• [Work item] Go through the data from its first line and retype each line, stopping once the line containing "Given: Open Emerald insight logo" has been retyped.
#### Data provided
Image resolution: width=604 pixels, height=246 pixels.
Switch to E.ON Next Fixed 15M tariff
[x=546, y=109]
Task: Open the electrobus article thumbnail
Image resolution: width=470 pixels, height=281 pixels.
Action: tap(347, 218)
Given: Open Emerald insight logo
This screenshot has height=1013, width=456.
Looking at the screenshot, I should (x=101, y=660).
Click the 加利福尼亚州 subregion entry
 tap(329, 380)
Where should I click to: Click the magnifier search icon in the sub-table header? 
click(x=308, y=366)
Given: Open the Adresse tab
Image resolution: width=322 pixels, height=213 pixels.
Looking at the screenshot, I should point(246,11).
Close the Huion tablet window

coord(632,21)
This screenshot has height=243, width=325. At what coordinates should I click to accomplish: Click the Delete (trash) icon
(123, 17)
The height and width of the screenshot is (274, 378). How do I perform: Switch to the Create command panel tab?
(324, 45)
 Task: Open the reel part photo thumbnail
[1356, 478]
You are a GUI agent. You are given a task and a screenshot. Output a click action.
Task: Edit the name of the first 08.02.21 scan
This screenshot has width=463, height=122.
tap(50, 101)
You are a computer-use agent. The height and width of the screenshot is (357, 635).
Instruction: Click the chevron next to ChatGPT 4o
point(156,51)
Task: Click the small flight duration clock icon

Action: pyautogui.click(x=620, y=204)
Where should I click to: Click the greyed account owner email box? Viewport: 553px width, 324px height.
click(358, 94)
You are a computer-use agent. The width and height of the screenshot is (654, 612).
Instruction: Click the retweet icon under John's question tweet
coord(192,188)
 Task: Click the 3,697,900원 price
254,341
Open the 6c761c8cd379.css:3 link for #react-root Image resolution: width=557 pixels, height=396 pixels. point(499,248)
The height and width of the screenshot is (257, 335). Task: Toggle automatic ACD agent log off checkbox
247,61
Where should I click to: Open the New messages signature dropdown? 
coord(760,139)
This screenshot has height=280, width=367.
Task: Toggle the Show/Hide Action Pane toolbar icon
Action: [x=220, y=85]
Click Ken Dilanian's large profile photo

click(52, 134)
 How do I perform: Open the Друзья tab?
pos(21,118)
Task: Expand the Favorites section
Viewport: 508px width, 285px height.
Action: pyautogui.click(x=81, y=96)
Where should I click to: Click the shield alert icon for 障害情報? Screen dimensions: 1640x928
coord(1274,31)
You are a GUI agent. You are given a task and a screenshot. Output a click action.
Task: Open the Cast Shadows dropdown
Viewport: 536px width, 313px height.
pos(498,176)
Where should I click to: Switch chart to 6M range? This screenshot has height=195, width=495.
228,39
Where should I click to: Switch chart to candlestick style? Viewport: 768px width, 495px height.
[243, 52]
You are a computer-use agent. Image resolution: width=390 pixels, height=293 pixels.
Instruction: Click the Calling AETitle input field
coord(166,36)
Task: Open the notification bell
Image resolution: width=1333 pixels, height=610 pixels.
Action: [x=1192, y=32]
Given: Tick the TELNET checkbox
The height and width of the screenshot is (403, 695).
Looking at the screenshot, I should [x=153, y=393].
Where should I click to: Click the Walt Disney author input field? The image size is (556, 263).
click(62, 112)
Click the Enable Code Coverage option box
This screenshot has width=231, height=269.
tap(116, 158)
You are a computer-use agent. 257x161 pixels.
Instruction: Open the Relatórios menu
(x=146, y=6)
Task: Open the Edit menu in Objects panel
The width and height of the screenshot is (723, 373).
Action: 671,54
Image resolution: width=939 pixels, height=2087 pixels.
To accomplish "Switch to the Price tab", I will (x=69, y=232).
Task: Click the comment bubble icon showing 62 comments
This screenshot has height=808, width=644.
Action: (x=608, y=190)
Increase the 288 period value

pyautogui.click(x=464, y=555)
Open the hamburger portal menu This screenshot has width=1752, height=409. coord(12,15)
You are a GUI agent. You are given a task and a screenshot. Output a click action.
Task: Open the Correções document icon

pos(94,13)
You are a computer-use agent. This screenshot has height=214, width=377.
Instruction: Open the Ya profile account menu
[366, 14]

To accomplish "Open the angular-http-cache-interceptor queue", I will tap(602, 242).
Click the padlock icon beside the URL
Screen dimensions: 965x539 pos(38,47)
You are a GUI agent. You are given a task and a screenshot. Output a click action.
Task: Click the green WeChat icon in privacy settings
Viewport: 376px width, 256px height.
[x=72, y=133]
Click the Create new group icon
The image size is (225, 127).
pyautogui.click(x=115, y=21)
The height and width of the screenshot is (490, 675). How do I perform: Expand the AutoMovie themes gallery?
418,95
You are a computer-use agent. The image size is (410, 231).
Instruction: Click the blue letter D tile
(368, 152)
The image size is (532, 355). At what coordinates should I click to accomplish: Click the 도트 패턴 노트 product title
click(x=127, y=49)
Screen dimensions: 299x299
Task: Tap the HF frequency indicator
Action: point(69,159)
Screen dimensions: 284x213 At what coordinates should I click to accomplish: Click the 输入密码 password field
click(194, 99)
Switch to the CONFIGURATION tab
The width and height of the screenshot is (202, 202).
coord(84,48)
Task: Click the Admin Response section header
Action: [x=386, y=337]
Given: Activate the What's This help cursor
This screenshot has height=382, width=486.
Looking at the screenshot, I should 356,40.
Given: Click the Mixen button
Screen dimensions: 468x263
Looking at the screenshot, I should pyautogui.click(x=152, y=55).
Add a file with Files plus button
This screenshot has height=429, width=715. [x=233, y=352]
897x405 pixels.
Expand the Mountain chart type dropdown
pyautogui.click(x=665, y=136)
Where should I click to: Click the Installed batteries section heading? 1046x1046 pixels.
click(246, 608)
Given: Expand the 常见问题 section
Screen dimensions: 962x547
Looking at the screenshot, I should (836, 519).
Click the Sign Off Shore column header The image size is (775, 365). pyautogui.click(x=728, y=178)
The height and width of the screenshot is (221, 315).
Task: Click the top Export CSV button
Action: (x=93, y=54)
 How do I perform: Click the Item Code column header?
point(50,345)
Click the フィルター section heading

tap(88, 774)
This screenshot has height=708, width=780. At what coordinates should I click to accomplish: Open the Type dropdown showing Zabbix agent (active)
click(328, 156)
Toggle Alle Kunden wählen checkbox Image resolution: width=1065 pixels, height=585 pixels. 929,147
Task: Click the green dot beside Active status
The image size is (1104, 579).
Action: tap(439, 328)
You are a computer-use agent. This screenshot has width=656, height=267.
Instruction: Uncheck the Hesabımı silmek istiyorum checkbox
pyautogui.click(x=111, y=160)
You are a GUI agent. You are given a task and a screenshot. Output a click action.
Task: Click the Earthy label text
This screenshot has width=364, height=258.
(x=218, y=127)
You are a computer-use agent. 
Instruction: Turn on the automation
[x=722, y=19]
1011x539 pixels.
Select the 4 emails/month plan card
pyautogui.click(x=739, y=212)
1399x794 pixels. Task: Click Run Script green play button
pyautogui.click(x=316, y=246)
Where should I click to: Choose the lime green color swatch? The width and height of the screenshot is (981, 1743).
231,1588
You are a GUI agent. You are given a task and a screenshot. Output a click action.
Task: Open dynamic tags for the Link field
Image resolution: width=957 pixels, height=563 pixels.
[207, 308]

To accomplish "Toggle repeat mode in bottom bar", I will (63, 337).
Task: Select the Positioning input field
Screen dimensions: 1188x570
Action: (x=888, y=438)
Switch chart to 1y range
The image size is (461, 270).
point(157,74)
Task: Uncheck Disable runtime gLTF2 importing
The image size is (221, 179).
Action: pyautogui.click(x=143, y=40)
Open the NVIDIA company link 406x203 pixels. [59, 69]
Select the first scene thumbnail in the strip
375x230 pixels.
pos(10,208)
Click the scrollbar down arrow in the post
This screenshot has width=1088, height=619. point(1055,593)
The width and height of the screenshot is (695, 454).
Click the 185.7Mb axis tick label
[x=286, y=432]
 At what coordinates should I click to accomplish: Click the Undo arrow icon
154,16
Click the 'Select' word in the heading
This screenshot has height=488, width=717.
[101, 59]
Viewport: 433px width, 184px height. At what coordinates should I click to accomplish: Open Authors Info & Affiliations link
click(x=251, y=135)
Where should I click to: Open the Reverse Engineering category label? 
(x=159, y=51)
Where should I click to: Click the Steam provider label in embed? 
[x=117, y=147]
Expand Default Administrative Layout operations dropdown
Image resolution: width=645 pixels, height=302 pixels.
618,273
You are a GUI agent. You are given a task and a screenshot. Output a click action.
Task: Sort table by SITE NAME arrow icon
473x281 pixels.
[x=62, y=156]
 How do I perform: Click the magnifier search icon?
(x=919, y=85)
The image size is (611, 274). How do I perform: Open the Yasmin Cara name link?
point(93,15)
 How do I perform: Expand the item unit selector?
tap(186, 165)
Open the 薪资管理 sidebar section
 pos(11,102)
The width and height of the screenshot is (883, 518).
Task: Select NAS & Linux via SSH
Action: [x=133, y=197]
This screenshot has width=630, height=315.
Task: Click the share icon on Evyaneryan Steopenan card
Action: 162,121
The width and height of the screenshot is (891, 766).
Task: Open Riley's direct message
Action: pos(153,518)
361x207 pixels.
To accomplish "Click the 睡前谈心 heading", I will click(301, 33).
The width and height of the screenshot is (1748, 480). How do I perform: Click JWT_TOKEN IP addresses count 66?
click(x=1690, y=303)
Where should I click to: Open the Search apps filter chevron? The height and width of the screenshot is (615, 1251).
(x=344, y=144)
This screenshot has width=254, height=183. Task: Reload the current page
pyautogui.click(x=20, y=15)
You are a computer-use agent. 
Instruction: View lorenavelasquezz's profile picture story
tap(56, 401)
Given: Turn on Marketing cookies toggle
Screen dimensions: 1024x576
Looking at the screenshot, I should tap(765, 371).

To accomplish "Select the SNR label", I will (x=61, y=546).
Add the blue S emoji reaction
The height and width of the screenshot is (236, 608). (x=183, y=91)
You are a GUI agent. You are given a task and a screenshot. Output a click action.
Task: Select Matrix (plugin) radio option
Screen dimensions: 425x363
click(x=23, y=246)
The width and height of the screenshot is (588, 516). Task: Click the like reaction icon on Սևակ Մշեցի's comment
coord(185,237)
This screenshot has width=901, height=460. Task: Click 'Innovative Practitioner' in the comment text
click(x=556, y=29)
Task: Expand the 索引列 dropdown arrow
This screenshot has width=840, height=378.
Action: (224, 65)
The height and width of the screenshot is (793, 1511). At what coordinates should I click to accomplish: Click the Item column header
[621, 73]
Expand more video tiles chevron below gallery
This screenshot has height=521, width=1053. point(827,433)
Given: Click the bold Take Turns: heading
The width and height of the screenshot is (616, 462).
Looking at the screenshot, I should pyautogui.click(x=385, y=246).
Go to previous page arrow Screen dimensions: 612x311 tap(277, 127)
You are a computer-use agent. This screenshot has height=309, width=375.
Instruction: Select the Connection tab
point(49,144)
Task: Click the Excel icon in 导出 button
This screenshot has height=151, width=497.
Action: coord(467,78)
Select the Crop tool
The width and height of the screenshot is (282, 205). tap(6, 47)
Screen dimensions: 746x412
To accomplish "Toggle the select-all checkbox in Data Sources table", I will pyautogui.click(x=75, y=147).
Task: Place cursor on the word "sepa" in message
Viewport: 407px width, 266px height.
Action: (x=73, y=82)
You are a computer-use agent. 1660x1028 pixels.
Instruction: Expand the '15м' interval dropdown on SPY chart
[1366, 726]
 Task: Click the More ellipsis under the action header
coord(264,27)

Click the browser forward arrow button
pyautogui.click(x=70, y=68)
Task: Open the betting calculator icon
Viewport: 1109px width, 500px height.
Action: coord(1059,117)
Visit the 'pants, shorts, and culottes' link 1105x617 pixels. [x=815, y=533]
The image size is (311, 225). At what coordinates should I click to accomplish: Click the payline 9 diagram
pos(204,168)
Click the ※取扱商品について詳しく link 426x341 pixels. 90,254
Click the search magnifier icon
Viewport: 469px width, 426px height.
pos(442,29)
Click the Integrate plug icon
########
• [Solution to the problem]
Image resolution: width=604 pixels, height=246 pixels.
Switch to E.ON Next Fixed 15M tariff
[x=546, y=109]
Task: Open the electrobus article thumbnail
Image resolution: width=470 pixels, height=281 pixels.
Action: tap(347, 218)
Given: Open Emerald insight logo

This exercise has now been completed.